2015年4月27日月曜日

「逃げだした秘宝」ドナルド・E・ウェストレイク ハヤカワ文庫

☆☆☆

泥棒ドートマンダー・シリーズの長篇5作目。

〈ビザンチンの秘宝〉と呼ばれる、いわく付きのルビーの指輪がアメリカからトルコに
返還される途中でギリシャ人過激派によって強奪された。
隠し場所の宝石店から偶然、事情を知らないドートマンダーがその指輪を
盗んでしまったため一大事に…
ニューヨーク市警察、FBI、各国の過激派集団、その上に警察の取り締まりが厳しくなって、仕事に差し障りが出てきた泥棒仲間までもが秘宝と犯人探しを始めだした。

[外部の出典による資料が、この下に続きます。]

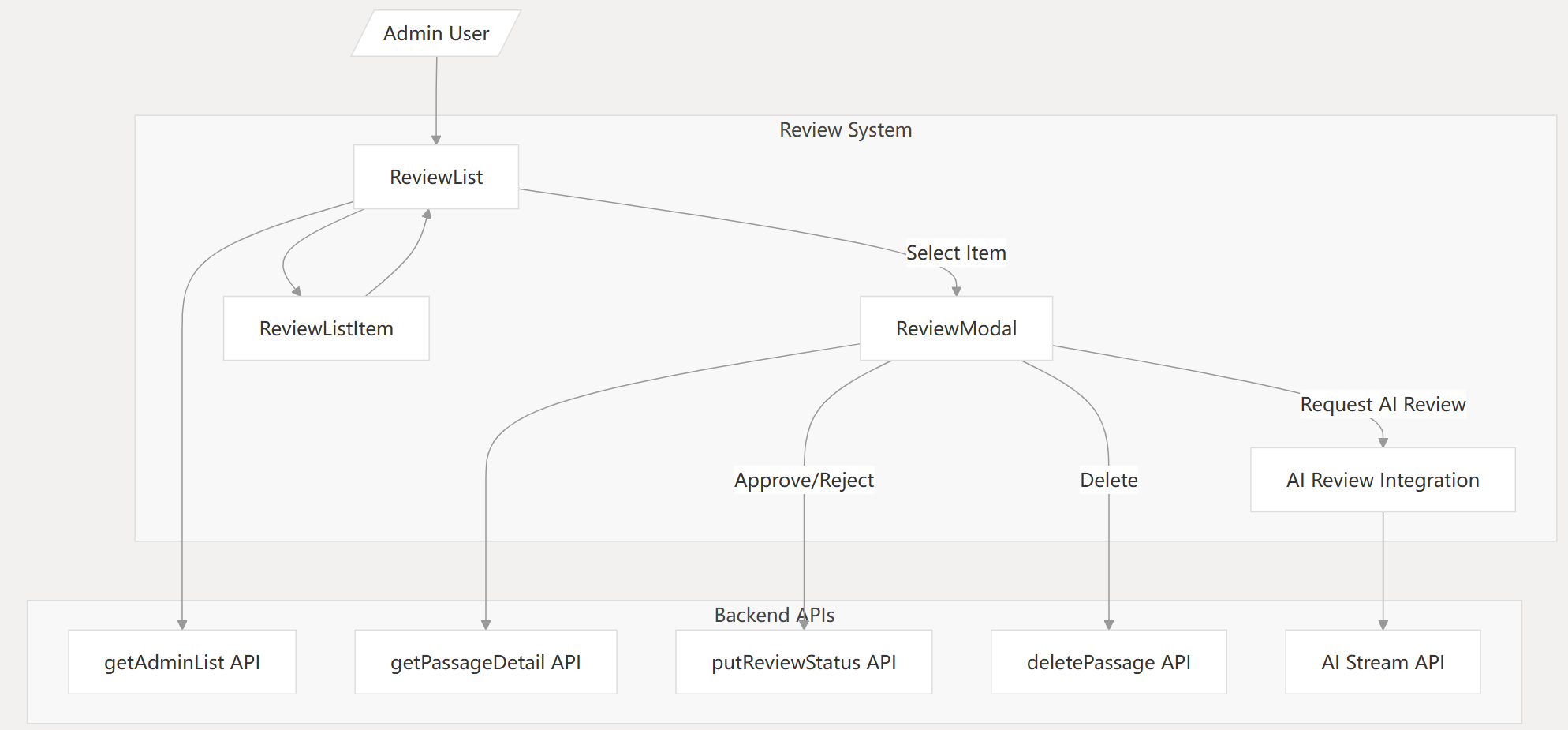This screenshot has height=730, width=1568.
Task: Select the ReviewList node
Action: tap(435, 177)
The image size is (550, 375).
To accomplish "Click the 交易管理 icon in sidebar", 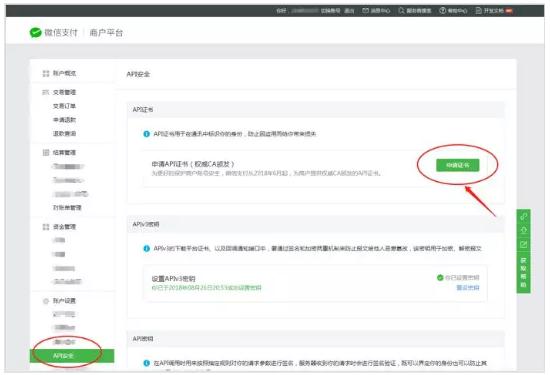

ウェストレイクといえば、このお笑いシリーズのイメージがあったわたしは、あの悪夢のようなノン・シリーズ作品『斧』(文春文庫)を読んでぶっ飛んだ思い出があります。
それに較べてこの作品は、推理ものではないし、人も殺されないので、気楽に主人公たちのドタバタぶりを笑って楽しめる一冊です。
これを読んで、レッドへリング、ミスディレクション、ミスリードに騙され、疲れさせられた灰色の頭脳と眉間の縦じわをリラックスさせ、また明日から本格ミステリの手強い犯人たちに挑もうではありませんか。